Brief =>
Would you copy the listing below exactly, keeping the pictures out?

Task input =>
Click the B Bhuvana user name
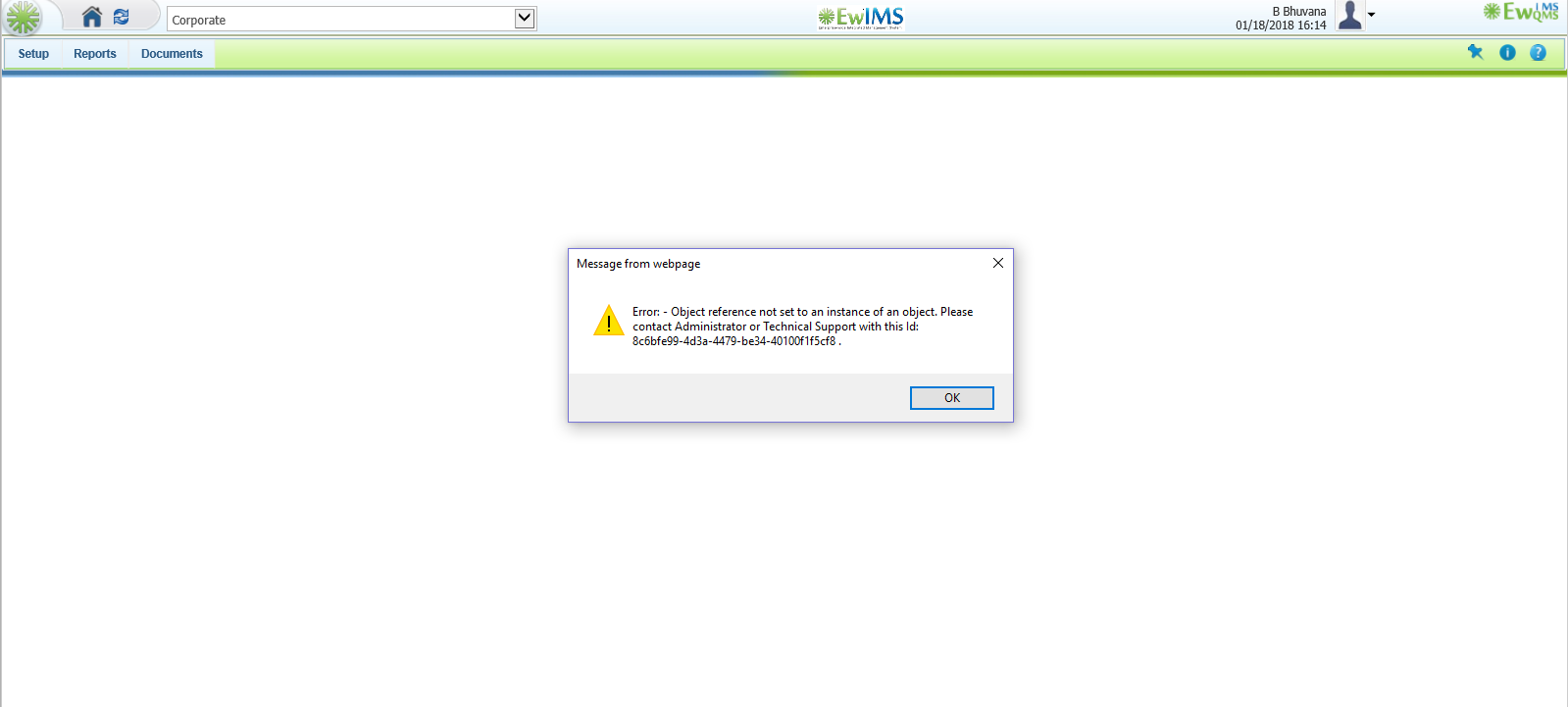 tap(1299, 12)
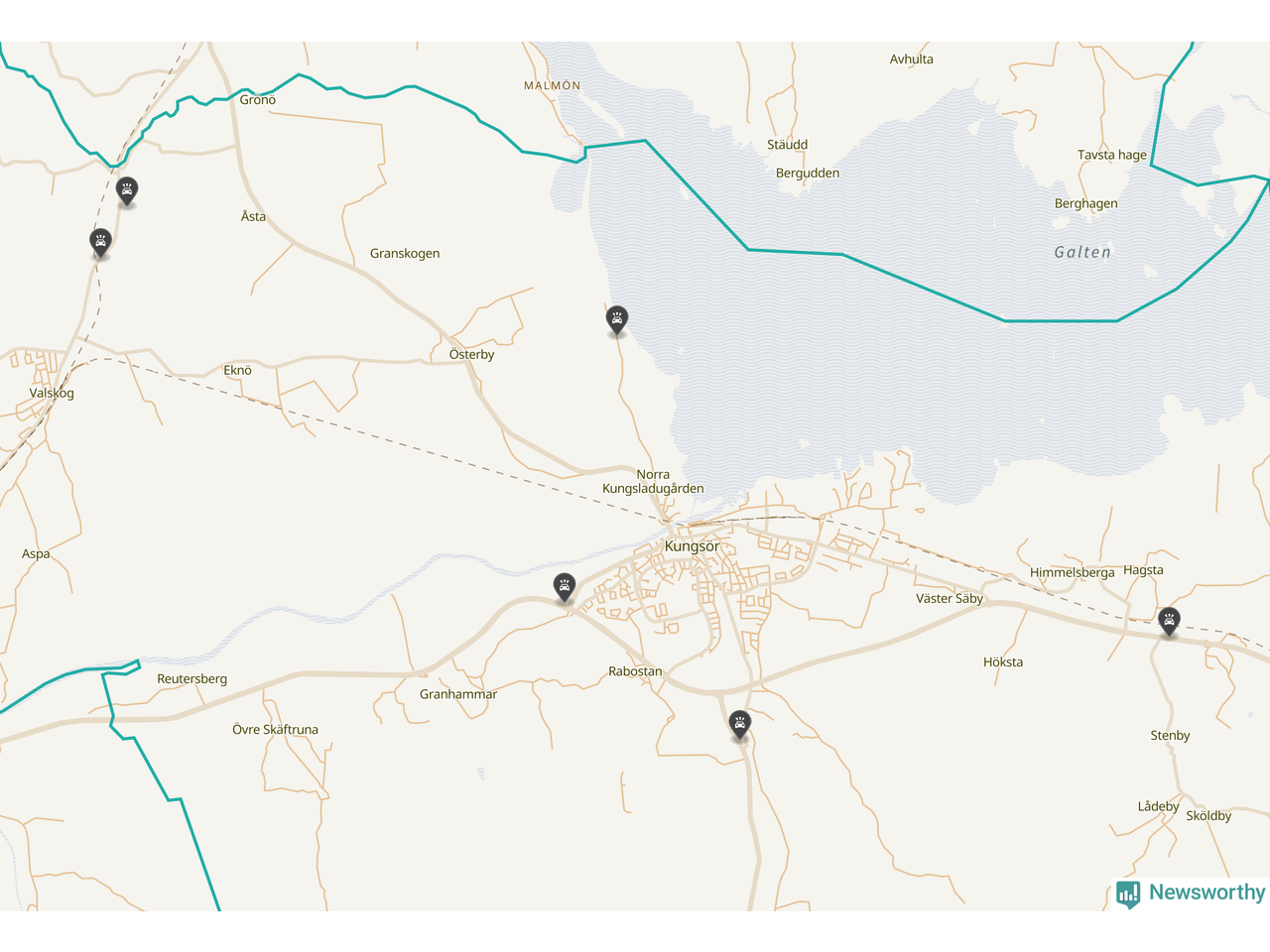Click the upper crash marker south of Grönö
Image resolution: width=1270 pixels, height=952 pixels.
click(127, 189)
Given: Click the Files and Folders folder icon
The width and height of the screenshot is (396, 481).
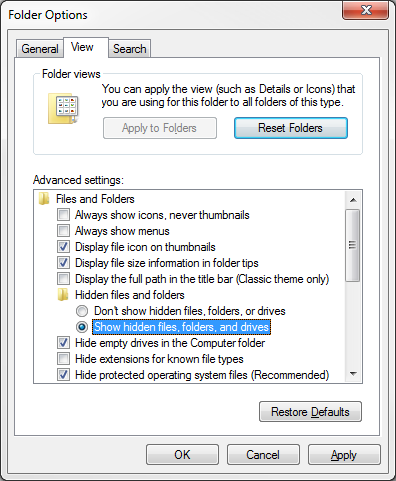Looking at the screenshot, I should [44, 199].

The completed task =>
Click the B Bhuvana user name
 tap(1299, 12)
Click the upper crash marker south of Grönö
Image resolution: width=1270 pixels, height=952 pixels.
click(127, 189)
Given: Click the Files and Folders folder icon
The width and height of the screenshot is (396, 481).
Looking at the screenshot, I should [44, 199].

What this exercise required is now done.